Lee is getting his third shot at a major after twice missing the cut at the U.S. Open. The first was in 2014, more than three years before his second PGA Tour appearance.
Burns wrapped up his PGA spot two weeks ago with his first tour victory at the Valspar Championship when he finally converted a 54-hole lead into a win after two failed attempts this season.
The 54-hole lead again got away from the 24-year-old from Louisiana, who was trying to become the first player since Camilo Villegas in 2008 to get his first two PGA Tour victories in consecutive starts.
“I think the biggest thing for me is just knowing my game is in a good place,” Burns said. “It’s in a good spot enough to where I can contend.”
Seamus Power was 21 under through eight holes but fell back with a rare double bogey at the par-4 13th on a course that yielded nearly 100 scores in the 60s in the opening round. Power shot 70 to finish 18 under with Spieth, Jhonattan Vegas (67) and Doc Redman (70).

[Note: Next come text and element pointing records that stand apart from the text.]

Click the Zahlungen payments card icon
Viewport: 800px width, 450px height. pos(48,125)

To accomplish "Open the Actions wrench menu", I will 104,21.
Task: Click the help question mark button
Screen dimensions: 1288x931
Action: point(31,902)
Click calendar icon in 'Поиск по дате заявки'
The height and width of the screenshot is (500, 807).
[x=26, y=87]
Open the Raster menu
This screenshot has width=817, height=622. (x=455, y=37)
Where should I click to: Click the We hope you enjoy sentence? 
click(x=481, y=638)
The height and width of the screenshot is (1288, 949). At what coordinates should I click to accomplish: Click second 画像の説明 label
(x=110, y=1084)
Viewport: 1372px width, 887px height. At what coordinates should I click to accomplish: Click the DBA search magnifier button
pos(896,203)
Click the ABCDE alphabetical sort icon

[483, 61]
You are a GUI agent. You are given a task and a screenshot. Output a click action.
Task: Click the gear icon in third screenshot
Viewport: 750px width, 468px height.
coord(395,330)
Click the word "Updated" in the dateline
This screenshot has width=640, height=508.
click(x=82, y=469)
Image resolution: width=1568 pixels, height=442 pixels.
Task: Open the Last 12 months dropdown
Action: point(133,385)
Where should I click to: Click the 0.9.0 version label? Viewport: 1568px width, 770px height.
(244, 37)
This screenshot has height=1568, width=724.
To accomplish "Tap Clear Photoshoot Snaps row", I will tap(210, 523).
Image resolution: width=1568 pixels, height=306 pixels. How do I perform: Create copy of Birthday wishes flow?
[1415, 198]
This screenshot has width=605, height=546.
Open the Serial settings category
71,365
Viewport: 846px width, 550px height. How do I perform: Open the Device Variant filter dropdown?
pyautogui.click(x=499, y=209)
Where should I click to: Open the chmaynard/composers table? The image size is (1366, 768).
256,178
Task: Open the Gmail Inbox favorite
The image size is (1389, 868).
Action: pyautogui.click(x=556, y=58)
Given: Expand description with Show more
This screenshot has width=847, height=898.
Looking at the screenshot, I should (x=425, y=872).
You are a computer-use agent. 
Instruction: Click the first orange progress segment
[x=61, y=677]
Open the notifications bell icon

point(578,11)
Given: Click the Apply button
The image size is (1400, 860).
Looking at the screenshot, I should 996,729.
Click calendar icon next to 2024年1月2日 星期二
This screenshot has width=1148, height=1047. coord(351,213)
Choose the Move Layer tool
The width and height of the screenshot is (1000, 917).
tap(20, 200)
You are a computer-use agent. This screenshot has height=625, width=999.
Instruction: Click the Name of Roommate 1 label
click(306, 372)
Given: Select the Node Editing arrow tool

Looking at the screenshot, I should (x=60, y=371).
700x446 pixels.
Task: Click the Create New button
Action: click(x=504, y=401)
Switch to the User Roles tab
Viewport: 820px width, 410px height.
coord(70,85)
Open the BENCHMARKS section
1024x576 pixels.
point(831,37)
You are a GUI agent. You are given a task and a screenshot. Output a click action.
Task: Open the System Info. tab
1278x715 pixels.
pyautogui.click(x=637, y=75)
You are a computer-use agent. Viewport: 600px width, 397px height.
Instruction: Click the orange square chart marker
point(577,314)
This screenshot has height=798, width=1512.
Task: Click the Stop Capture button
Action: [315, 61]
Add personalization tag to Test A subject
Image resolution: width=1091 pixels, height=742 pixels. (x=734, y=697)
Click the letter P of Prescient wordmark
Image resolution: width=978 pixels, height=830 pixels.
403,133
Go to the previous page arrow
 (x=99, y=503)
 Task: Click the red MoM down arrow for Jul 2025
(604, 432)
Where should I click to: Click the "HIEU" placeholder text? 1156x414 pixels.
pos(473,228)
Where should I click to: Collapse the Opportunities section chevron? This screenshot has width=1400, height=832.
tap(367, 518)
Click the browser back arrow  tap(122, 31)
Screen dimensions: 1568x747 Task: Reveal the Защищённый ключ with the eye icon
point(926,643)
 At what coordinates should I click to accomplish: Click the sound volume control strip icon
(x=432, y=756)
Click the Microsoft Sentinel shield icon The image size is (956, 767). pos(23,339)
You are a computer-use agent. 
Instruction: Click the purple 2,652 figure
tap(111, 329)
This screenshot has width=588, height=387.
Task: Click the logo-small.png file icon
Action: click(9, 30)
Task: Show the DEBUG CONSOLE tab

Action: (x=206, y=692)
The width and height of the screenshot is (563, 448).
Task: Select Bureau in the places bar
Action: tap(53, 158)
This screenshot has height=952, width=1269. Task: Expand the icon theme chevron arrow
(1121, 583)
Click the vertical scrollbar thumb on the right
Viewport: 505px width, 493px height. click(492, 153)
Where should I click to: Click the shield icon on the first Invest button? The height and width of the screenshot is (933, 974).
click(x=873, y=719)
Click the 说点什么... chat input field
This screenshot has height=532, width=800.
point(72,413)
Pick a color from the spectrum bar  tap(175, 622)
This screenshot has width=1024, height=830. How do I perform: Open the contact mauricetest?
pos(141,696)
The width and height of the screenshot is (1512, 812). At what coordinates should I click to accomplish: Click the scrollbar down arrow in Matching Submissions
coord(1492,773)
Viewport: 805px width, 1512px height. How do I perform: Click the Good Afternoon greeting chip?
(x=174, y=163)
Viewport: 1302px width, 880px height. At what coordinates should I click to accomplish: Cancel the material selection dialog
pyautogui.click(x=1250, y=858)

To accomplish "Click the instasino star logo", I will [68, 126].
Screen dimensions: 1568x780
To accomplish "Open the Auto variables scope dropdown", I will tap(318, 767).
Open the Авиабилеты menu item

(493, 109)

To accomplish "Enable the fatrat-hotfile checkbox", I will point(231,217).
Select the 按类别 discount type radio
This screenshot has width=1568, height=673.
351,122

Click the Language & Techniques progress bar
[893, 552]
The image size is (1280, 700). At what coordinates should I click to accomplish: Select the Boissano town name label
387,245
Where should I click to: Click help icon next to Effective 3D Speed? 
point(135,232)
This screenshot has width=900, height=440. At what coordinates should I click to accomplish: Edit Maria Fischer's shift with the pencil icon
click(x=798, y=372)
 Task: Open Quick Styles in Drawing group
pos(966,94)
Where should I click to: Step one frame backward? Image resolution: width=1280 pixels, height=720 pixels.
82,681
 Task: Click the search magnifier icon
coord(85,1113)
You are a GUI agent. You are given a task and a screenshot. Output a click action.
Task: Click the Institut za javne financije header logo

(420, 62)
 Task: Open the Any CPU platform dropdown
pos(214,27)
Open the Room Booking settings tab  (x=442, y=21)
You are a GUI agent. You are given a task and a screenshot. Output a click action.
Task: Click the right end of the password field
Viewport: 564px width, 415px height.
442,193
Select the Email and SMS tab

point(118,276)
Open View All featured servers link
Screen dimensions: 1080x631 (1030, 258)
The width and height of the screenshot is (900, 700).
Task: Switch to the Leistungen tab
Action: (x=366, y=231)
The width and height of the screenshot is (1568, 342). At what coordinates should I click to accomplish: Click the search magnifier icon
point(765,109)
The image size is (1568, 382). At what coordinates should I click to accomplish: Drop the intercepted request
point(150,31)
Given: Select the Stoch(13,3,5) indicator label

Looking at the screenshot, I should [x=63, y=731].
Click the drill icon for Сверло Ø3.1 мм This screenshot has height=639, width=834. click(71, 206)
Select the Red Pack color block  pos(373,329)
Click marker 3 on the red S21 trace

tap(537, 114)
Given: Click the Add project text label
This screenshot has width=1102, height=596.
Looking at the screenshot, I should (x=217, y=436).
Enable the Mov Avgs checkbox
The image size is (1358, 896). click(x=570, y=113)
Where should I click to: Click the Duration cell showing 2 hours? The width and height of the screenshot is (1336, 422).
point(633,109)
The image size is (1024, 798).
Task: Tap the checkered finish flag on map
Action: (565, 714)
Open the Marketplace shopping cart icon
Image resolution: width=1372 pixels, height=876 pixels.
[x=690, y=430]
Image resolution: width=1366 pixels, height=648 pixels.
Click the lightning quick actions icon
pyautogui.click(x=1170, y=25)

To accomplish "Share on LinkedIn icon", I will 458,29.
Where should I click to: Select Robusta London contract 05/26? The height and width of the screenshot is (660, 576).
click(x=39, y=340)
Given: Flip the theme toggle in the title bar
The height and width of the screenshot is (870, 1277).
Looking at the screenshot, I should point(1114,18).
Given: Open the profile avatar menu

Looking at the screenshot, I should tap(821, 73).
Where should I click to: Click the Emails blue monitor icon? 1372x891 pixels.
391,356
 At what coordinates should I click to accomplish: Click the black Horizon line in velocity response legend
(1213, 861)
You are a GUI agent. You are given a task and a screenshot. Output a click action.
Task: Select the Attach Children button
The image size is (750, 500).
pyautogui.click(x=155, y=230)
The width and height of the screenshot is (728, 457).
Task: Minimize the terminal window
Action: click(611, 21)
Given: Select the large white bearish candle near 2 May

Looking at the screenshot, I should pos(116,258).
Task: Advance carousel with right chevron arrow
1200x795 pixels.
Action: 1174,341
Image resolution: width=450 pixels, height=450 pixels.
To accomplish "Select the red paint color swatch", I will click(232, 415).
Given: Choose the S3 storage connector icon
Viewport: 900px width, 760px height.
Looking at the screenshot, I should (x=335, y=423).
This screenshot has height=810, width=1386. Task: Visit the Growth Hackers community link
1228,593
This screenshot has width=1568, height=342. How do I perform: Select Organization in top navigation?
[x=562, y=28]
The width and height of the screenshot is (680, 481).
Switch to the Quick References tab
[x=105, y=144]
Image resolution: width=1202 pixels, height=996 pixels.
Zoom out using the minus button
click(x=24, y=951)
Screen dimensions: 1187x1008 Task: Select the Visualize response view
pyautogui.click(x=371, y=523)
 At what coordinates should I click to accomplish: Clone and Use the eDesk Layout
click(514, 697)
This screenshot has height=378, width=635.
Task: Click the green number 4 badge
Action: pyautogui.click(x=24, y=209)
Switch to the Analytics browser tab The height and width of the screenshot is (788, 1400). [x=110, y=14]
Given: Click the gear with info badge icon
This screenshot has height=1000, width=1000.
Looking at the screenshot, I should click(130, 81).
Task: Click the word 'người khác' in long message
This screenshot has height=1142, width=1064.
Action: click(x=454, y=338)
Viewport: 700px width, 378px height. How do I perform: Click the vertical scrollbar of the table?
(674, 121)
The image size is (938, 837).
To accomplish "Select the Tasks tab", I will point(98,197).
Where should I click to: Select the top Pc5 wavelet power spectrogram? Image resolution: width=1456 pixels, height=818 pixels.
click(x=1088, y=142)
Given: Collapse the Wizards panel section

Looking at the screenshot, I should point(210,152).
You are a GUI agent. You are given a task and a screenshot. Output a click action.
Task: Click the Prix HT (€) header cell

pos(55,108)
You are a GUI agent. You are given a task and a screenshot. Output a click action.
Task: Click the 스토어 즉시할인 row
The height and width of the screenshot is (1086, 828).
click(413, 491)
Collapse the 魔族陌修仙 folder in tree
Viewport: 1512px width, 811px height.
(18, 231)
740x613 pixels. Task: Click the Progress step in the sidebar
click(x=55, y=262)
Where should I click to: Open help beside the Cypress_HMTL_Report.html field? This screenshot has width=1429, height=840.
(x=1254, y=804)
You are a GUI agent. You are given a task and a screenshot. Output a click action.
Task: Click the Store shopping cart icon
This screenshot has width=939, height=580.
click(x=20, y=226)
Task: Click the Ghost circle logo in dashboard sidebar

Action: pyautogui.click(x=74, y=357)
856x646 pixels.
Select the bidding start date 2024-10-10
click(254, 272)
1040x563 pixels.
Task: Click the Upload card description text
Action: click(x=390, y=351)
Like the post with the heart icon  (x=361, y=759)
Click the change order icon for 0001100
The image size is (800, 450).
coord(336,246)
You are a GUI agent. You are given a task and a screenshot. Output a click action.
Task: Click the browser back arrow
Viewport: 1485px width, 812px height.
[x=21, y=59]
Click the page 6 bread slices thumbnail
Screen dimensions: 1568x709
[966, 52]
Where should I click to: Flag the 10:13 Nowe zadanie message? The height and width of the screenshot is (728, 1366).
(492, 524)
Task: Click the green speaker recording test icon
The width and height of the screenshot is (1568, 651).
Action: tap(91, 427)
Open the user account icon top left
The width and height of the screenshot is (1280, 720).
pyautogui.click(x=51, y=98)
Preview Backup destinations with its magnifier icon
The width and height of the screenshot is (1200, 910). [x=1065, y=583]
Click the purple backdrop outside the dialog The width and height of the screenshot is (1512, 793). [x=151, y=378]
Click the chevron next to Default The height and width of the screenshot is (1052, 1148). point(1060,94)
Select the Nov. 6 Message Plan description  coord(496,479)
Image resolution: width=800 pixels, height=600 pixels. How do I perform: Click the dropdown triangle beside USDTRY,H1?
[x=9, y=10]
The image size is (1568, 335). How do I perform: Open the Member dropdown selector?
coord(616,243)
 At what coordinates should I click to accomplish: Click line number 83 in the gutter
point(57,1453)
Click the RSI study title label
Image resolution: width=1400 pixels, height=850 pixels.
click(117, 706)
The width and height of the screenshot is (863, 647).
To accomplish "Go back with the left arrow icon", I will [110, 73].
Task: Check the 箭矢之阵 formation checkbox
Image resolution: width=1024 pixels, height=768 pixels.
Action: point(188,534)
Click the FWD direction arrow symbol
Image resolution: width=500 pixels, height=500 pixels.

Kizzire, the only player with two rounds of 64 or better, was 8 under for the day through 12 before settling for his 63. He vaulted into contention with a second-round 64 before a 71 Saturday.
Monday qualifier Dicky Pride won the Mitsubishi Electric Classic at Duluth, Georgia, on for his first PGA Tour Champions title, closing with a 5-under 67 for a three-stroke victory.
Making his 11th senior start, the 51-year-old Pride had six birdies in an 11-hole stretch before dropping a stroke on the par-4 15th. He parred the final three to win at TPC Sugarloaf to finish at 11-under 205.
Pride is the 14th open qualifier to win on the tour and the 18th player to win at least once on the PGA Tour, PGA Tour Champions and Korn Ferry Tour. He won the 1994 St. Jude Classic as a rookie for his lone PGA Tour title and won a Korn Ferry Tour event in Oregon in 2015.
Stephen Ames and Kirk Triplett each shot 70 to tie for second with second-round leader Paul Goydos (72).
Hall of Fame pitcher John Smoltz shot 84-77-82 to finish 76th at 27 over, beating fellow former major leaguer Shigetoshi Hasegawa by three strokes to avoid finishing last.